Inflammatory bowel disease remained infrequent, with only three cases reported over the entire seven-year period (0.06/100 patients) and no additional cases in year 7. This rate was lower than those reported in a 20-year Danish study of 235,038 patients with psoriasis, which found IBD rates of 0.32 events/100 patients across all therapies and 0.14 events/100 patients for biologic therapies.
Comparative Safety Profile
The analysis compared brodalumab's safety profile to PSOLAR registry data, consistently showing lower rates across major adverse event categories. Crude reporting rates remained lower for adjudicated MACEs (0.24 versus 1.55/100 patients), serious infections (2.17 versus 3.95/100 patients), and malignancy (1.01 versus 1.78/100 patients excluding nonmelanoma skin cancer in PSOLAR).

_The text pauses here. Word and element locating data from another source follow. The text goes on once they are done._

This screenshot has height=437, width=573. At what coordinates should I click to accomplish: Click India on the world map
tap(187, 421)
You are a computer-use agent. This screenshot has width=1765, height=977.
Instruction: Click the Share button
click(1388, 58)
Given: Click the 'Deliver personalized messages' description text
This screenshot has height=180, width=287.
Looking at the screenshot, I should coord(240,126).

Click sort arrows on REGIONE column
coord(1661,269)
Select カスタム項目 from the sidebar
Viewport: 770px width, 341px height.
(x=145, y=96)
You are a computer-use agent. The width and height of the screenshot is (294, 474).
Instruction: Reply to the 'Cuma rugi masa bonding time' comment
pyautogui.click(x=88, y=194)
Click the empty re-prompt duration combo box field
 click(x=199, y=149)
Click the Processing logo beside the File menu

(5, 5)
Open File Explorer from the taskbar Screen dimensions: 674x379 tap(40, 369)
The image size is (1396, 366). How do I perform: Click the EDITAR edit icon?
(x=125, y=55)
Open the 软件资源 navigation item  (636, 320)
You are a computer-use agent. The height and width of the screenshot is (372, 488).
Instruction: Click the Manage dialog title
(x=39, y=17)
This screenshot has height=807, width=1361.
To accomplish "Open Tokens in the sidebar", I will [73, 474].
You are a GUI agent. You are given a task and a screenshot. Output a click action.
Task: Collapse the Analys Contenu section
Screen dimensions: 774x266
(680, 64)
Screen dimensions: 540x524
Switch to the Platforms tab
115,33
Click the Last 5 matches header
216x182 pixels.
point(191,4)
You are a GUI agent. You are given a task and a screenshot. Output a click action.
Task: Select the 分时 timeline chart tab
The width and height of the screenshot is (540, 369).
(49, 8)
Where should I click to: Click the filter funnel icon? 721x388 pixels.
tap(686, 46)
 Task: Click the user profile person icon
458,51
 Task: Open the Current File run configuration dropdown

Data from the CorEvitas Psoriasis Patient Registry revealed comparable depression history rates across participants initiating biologics: 22.8% for brodalumab, 25.7% for IL-12/23 or IL-23 inhibitors, and 26.7% for other IL-17A inhibitors, suggesting that despite REMS requirements, the pharmacovigilance findings are likely representative of the US population.
Clinical Implications
The seven-year analysis reinforces brodalumab's distinctive mechanism of blocking multiple IL-17 isoforms (IL-17A, IL-17C, and IL-17F) while simultaneously reducing IL-23 and IL-12 subunit gene expression, suggesting broader immunomodulatory effects beyond direct IL-17 receptor antagonism. The consistent safety profile supports its continued use in moderate-to-severe plaque psoriasis management, particularly given psoriasis typically requires long-term treatment.
The physician authors suggest that available pharmacovigilance evidence indicates no clear indication that brodalumab poses a unique or elevated suicide risk compared to similar biologic therapies. Worldwide postmarketing surveillance data support that brodalumab's suicide risk profile aligns with that of other biologics for psoriasis treatment.